The conventional wisdom is that Florida jumped Michigan in the human aspect of the BCS because voters didn't want to see a rematch. This makes sense.
However, if that's the case, then why did voters in the AP poll also move Florida ahead of Michigan, with the knowledge that what they did would have no effect on who would play in the national championship game?
Either Florida was legitimately impressive enough in the two weeks that they played and Michigan didn't, or the lobbying by Urban Meyer, Gary Danielson, et al was enough to convince voters that maybe Florida was in fact the #2 team in the country, rather than Michigan.
Some of the explanations that voters in the Harris poll gave for their votes (lol h8 rematch lol) would seem to nullify this argument, but again, AP voters vote with knowledge that they have no effects on the BCS.
For a more accurate picture of WHY and HOW the tides turned in favor of Florida, it would be so much better to have the second-to-last week votes, rather than just the final week, for both Harris and Coaches Poll voters. Obviously enough people had Michigan ahead in the second to last week, but switched for the final poll only. Knowing which voters switched would be much more enlightening as to the motivations.
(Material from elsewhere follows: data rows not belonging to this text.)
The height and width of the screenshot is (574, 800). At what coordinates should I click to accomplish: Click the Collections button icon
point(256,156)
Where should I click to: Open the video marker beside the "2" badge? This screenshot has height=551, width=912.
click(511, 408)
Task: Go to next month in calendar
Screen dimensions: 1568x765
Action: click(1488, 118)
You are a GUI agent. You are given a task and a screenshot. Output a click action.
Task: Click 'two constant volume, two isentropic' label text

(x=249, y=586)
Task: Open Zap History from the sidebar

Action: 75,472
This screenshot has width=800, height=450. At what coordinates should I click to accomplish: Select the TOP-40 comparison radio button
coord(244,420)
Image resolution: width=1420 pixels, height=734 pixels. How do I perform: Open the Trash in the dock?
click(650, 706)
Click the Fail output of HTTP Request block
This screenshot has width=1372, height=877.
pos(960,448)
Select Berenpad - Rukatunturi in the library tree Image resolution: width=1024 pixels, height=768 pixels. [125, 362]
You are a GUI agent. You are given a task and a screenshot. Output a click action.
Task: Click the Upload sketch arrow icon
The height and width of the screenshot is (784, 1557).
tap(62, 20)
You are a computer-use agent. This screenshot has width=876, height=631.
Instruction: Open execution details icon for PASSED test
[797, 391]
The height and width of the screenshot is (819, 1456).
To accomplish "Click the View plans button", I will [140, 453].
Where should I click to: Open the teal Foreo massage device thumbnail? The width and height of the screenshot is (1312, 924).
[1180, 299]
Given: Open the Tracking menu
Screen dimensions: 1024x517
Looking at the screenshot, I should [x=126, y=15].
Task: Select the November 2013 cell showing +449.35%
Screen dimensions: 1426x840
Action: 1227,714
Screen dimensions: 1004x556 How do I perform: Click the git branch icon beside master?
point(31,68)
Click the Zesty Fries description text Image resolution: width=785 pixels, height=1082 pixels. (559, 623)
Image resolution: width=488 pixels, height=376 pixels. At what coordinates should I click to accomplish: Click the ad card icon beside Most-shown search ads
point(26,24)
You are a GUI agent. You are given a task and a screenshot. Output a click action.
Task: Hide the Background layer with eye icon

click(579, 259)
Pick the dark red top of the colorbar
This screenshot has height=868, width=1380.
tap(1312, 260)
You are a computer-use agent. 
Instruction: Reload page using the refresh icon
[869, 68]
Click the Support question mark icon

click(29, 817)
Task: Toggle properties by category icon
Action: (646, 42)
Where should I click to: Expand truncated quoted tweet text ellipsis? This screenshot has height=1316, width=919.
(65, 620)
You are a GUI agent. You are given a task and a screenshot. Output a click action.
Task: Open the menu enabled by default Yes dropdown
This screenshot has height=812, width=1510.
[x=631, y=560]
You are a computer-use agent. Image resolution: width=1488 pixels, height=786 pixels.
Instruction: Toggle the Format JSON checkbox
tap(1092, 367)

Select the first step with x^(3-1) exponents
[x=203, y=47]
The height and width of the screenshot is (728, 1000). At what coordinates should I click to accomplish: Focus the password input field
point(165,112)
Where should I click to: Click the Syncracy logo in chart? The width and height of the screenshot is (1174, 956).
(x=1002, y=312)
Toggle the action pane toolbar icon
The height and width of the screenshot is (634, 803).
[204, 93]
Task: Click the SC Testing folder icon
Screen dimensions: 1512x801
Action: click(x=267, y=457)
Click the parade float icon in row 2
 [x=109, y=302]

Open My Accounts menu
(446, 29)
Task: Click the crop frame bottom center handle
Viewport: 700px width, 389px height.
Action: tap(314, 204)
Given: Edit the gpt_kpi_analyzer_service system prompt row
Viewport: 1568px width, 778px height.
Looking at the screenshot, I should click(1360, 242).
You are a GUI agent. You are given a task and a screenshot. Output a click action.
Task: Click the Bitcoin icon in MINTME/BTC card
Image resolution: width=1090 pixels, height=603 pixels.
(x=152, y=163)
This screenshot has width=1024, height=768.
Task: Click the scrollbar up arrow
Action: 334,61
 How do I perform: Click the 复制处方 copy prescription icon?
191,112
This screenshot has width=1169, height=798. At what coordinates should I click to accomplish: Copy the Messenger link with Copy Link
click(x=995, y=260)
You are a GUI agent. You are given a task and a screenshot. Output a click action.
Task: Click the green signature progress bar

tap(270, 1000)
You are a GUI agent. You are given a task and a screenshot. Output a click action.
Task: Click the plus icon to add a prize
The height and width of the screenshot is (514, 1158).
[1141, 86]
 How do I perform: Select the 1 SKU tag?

A case in point would be someone like Ron Zook. Did he have Florida ahead of Michigan in the penultimate coaches poll, and switch his vote to avoid a rematch (which would be retarded because it costs the conference, and therefore his school, money, but judging by his in-game coaching over the years, I wouldn't be surprised if he actually was mentally handicapped), or did he have Florida ahead both weeks because of his allegiance to his ex-players.
Just throwing some thoughts out there. Of course, the AP vote was much closer than either the Hrris or Coaches Polls the last two weeks (3 points as opposed to 38 and 26 points, respectively), but there still must be some sort of explanation.